> **REQUIRED WORK**: Please repeat the whole listing exactly, but leave out any picture it holds.

☆ ☆ ☆ ☆ ☆

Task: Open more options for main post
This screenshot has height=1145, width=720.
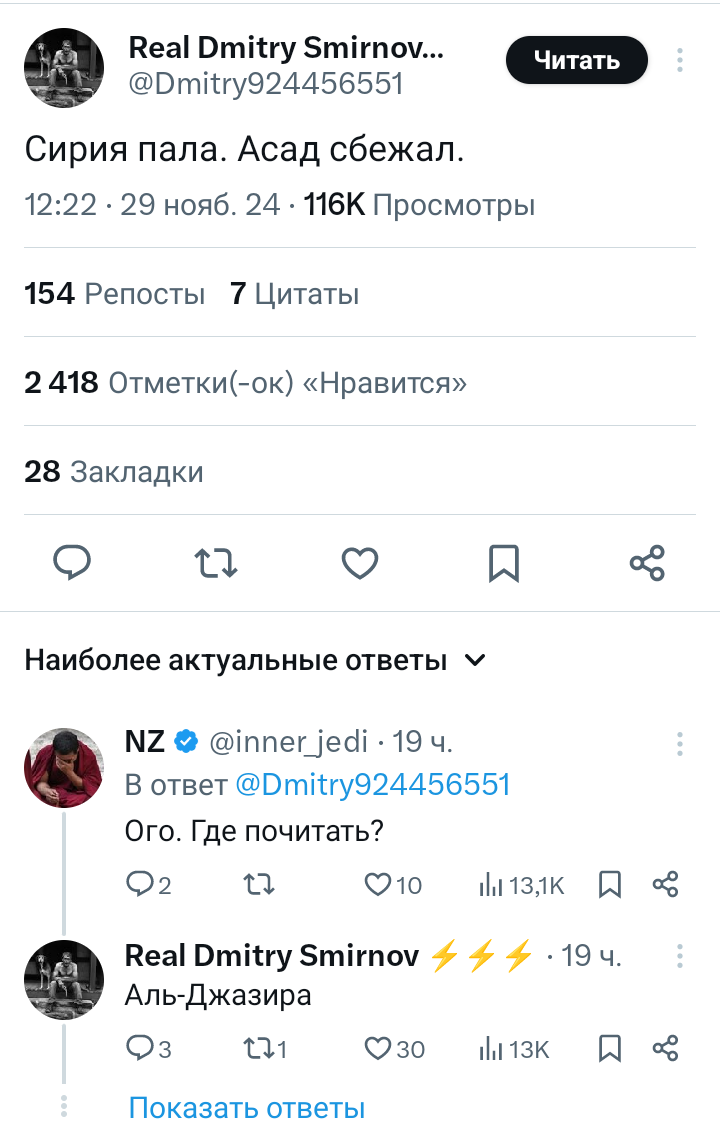Action: [x=680, y=61]
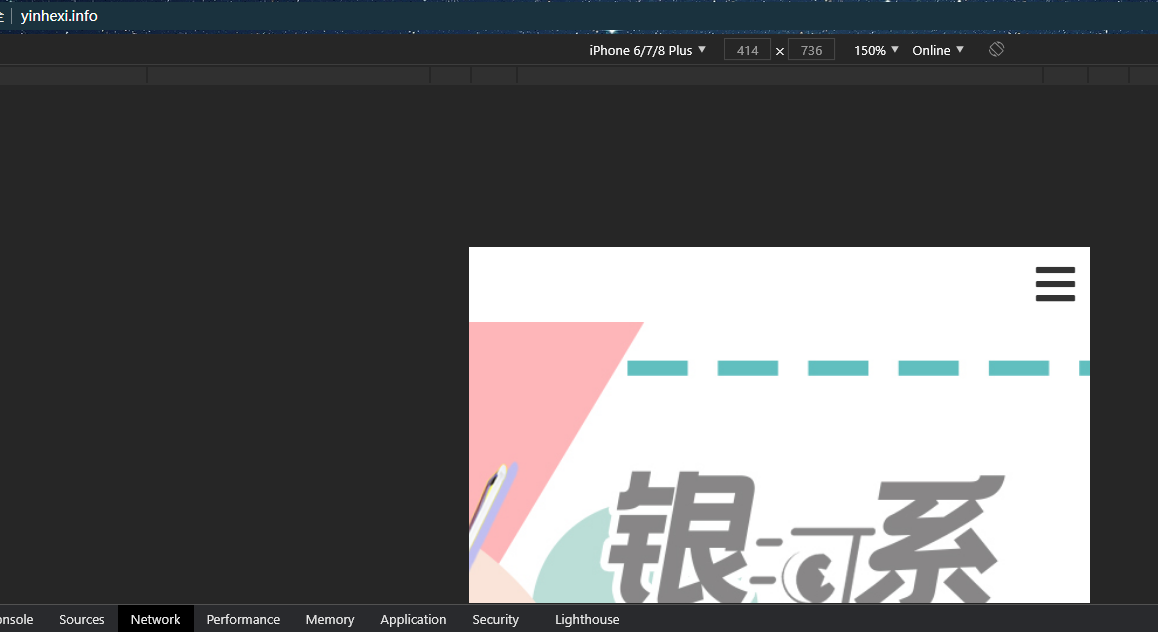Open the hamburger menu on the webpage
Viewport: 1158px width, 632px height.
tap(1055, 283)
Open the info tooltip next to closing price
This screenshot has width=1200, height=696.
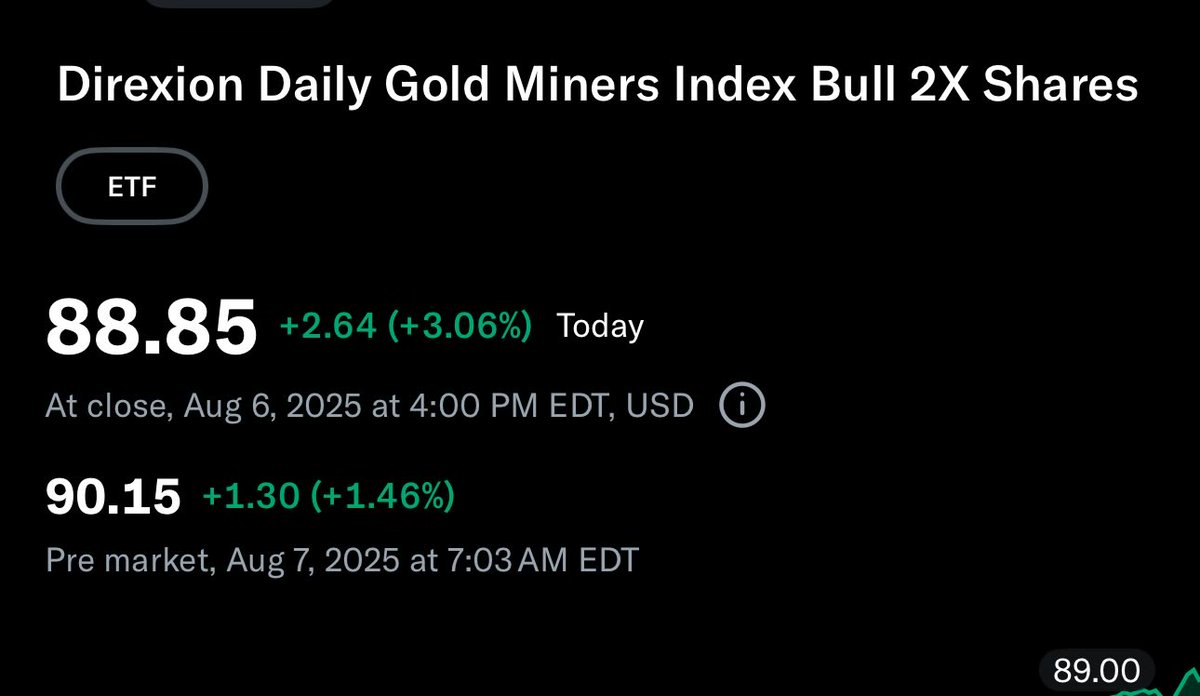741,405
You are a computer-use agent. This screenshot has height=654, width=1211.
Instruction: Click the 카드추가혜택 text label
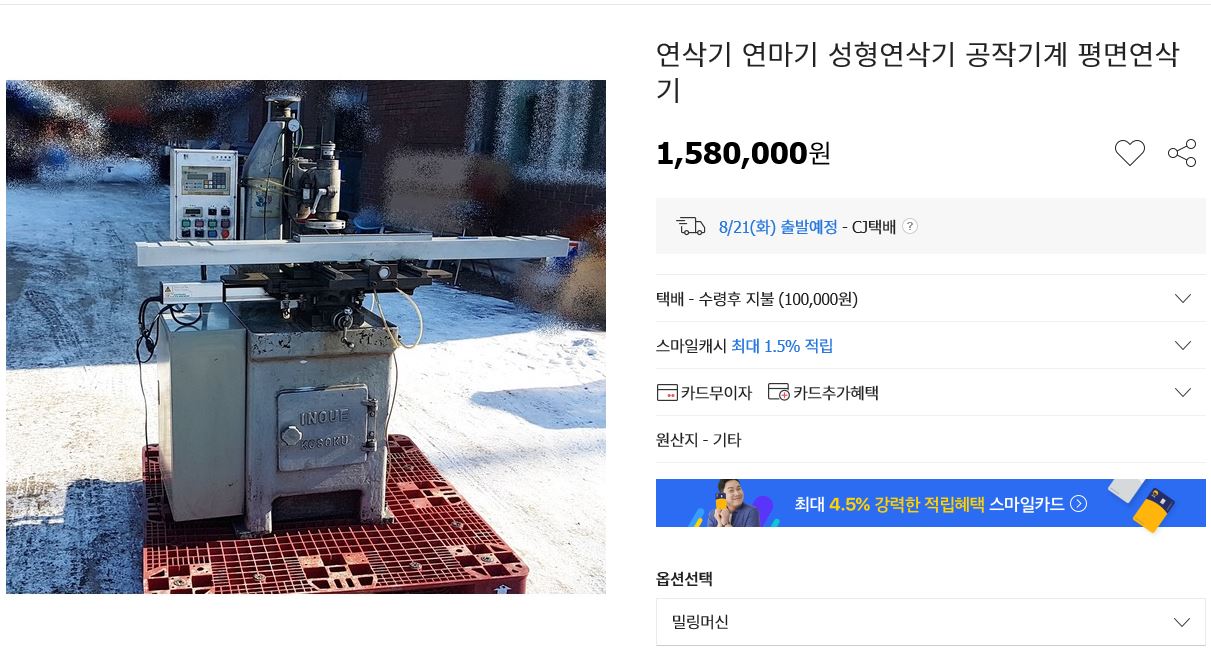836,393
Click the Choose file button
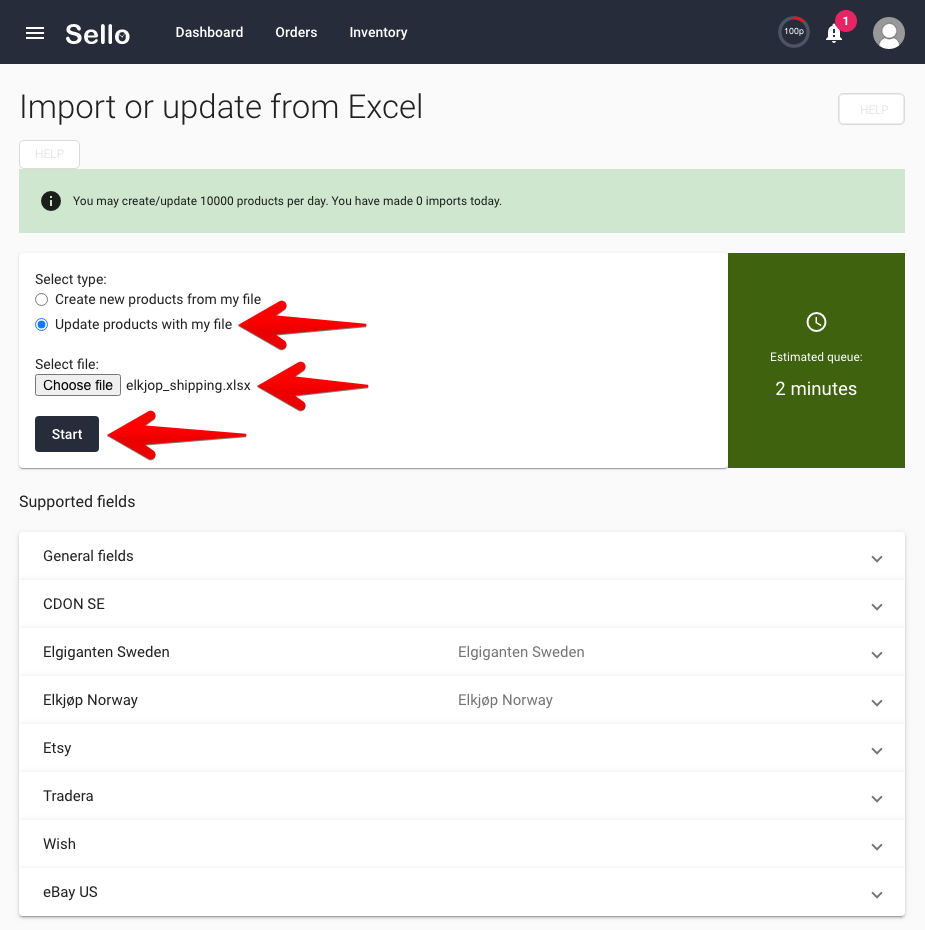 click(x=78, y=385)
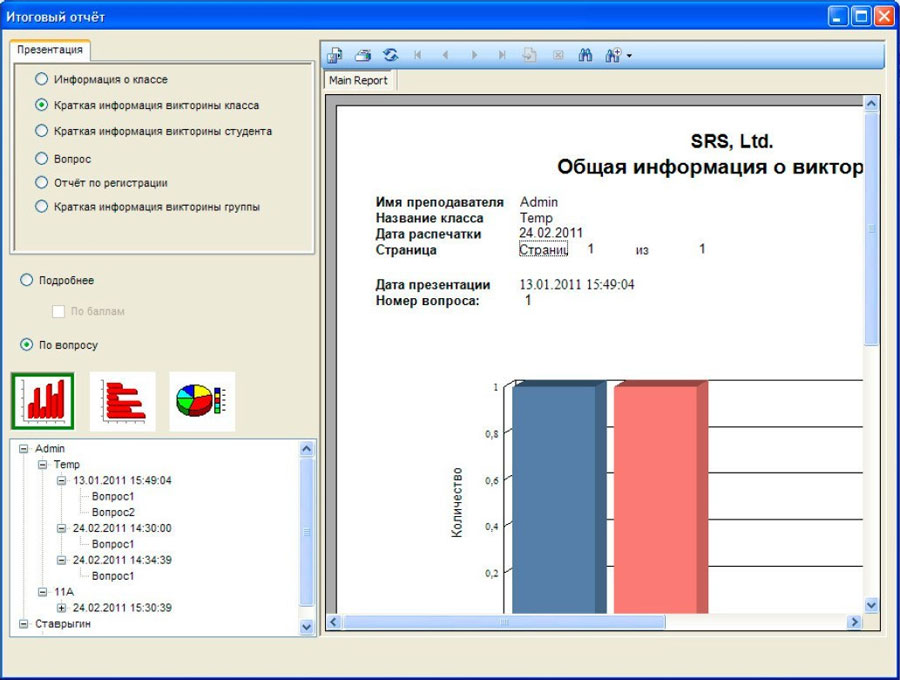Screen dimensions: 900x680
Task: Select 'Вопрос2' in the tree
Action: pyautogui.click(x=112, y=512)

☆ ☆ ☆ ☆ ☆

> **REPLY TO THE TASK**:
Task: Open more options for main post
This screenshot has height=1145, width=720.
Action: [x=680, y=61]
Open the hamburger menu on the webpage
Viewport: 1158px width, 632px height.
tap(1055, 283)
Open the info tooltip next to closing price
This screenshot has width=1200, height=696.
741,405
You are a computer-use agent. This screenshot has height=654, width=1211.
Instruction: Click the 카드추가혜택 text label
836,393
Click the Choose file button
 click(x=78, y=385)
Screen dimensions: 900x680
Task: Select 'Вопрос2' in the tree
Action: pyautogui.click(x=112, y=512)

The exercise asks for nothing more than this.